Loads and executes .wasm plugins inside a sandboxed wasmtime environment with resource limits (fuel, memory, execution time) and network/filesystem policies.

Component	Role
SandboxManager	Manages plugin lifecycle in an isolated wasmtime instance. Enforces fuel budgets, execution timeouts, network allowlists, preopened directories, and env-var filtering.
PolicyLoader	Parses sandbox config from YAML (sandbox_policy key). Deny-by-default when absent.
Conversions	Bidirectional type mappings between cpex-core types and WIT types (JSON serialization for complex types at the boundary).
Factory	Bridges cpex-core's PluginFactory trait: WasmPluginFactory → WasmBridgePlugin → WasmBridgeHandler.

Usage Modes

• Via PluginManager — Register WasmPluginFactory with a wasm:// scheme, load config, invoke hooks through the standard pipeline.

Details: Readme

cpex-wasm-plugin — Plugin Template

Compiles CPEX plugins into a portable plugin.wasm binary, loaded and executed in the host sandbox.

• WIT interface (wit/world.wit) — Defines the host-plugin contract: a single exported handle-hook function receiving message payload, extensions, and plugin context; returns allow/deny.
• src/lib.rs — Plugin entry point implementing the Guest trait; delegates to plugin logic in cpex-payload.
• src/conversions.rs — Bidirectional type mapping between WIT flat types and rich Rust types.

Details: Readme

cpex-payload — Plugin Template

This crate includes only the files required for plugin compilation.
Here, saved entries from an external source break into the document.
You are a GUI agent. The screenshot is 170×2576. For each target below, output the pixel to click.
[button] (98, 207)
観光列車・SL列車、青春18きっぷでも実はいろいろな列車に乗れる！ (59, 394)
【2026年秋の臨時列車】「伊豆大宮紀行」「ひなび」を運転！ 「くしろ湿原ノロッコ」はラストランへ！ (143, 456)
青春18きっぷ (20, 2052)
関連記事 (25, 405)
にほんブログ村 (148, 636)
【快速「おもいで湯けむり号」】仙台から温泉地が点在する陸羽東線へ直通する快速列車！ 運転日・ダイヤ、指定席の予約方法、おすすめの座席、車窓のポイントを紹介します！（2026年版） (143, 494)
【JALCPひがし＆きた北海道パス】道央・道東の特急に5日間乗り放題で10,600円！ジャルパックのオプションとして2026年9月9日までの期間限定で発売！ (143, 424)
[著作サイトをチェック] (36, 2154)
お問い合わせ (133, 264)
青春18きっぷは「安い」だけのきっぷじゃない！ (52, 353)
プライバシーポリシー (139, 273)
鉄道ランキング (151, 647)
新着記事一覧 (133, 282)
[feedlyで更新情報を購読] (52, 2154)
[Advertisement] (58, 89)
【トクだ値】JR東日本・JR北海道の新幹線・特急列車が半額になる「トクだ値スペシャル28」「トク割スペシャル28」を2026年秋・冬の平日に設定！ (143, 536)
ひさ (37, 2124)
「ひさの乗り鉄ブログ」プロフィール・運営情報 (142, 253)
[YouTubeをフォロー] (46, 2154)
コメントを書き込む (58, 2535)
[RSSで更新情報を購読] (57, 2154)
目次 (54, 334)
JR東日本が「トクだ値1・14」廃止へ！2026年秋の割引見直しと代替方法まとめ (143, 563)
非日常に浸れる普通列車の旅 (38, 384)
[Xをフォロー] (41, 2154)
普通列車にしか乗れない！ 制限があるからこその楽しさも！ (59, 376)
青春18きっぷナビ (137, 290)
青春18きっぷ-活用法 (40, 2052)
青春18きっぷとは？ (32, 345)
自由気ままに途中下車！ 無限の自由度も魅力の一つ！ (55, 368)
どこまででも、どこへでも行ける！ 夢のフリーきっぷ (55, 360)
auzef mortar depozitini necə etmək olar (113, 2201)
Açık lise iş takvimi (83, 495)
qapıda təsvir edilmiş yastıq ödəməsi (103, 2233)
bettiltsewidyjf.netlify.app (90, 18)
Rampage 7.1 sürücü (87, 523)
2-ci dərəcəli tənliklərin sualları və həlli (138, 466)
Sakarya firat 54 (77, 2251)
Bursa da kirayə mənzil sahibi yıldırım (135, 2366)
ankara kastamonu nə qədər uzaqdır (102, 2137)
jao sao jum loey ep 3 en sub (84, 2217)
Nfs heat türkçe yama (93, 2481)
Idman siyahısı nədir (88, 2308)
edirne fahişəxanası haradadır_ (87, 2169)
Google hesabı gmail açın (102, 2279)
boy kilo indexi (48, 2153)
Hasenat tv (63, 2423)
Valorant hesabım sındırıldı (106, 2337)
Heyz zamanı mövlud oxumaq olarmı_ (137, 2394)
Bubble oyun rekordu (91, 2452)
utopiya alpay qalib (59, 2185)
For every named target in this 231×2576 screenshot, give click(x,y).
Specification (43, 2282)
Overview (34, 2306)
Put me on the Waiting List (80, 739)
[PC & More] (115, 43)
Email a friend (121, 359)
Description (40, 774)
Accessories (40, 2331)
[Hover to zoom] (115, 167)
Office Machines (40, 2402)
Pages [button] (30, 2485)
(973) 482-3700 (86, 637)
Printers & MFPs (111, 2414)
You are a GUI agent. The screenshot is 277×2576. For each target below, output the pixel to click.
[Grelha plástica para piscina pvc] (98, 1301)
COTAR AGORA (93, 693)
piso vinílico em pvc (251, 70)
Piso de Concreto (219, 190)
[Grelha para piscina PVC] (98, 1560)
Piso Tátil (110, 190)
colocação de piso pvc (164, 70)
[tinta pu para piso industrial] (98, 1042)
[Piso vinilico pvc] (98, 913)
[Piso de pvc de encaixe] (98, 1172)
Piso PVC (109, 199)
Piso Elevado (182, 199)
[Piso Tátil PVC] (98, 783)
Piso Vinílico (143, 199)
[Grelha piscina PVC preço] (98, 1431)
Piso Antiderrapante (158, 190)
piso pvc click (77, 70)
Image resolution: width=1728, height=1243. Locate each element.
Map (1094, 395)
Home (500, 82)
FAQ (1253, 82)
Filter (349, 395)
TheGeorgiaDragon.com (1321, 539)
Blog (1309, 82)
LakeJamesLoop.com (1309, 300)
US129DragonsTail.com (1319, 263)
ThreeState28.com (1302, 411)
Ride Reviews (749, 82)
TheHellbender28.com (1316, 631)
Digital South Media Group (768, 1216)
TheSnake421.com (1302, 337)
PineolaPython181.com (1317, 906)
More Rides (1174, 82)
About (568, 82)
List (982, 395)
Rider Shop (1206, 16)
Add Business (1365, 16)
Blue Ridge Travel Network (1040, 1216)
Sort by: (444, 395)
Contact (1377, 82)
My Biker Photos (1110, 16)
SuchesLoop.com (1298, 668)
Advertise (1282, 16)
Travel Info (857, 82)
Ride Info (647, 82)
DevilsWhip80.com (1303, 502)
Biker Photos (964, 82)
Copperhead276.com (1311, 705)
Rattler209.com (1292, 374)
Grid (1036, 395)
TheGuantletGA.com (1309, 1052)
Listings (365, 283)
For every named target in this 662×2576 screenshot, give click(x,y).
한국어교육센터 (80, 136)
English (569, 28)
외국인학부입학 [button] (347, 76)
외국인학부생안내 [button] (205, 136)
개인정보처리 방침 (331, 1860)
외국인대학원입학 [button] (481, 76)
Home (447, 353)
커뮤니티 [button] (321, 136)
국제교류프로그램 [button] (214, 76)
Compiling the entire cpex-core into a WebAssembly component caused issues, so this separation was necessary. crates/cpex-payload/src/plugins/identity_checker.rs provides the implementation of the plugin but with fn vs async fn, since the WebAssembly Component Model does not yet support asynchronous calls.

[monshri]

@araujof @terylt Few things to discuss on current implementation:

1. Raw Credentials - Completely Blocked

• Intentional security boundary - tokens never cross WASM boundary
• WASM plugins cannot access:
  • Inbound bearer tokens (JWTs, OAuth tokens)
  • Delegated/minted tokens for downstream services
  • Any raw credential material
• Impact: Cannot implement identity resolvers, token exchangers, or forwarding proxies

2. SecurityExtension - Truncated

Only 4 of 8 fields are available in WASM:

Available:

• labels - security labels
• classification - data classification
• subject - user identity (ID, roles, permissions, claims)
• auth_method - authentication method used

Missing:

• client (ClientExtension) - OAuth client identity unavailable
• caller_workload (WorkloadIdentity) - can't do mTLS/SPIFFE-based policy
• this_workload (WorkloadIdentity) - can't inspect outbound identity
• objects/data policy maps - can't read data/object policies

Impact: WASM plugins cannot make workload-aware or client-aware authorization decisions

3. Extension Slots - Only 4 of 13 Available

Available in WASM:

• request - request metadata (ID, timestamp, trace)
• security - partial (see above)
• http - request/response headers
• meta - entity metadata, tags, properties

Missing from WASM:

• agent - session/conversation/lineage context
• mcp - MCP tool/resource/prompt metadata
• completion - LLM token usage/stop reason
• provenance - message origin/threading
• llm - model identity/capabilities
• framework - agentic framework context
• delegation - delegation chain
• raw_credentials - intentionally absent (security boundary)
• custom - custom extension bag

To discuss

For 1, we can discuss if we want to keep it as-is or not
For 2 and 3, extensions could be extended through WIT definitions, however, we need to discuss what are the use cases we want to limit the wasm based plugins to?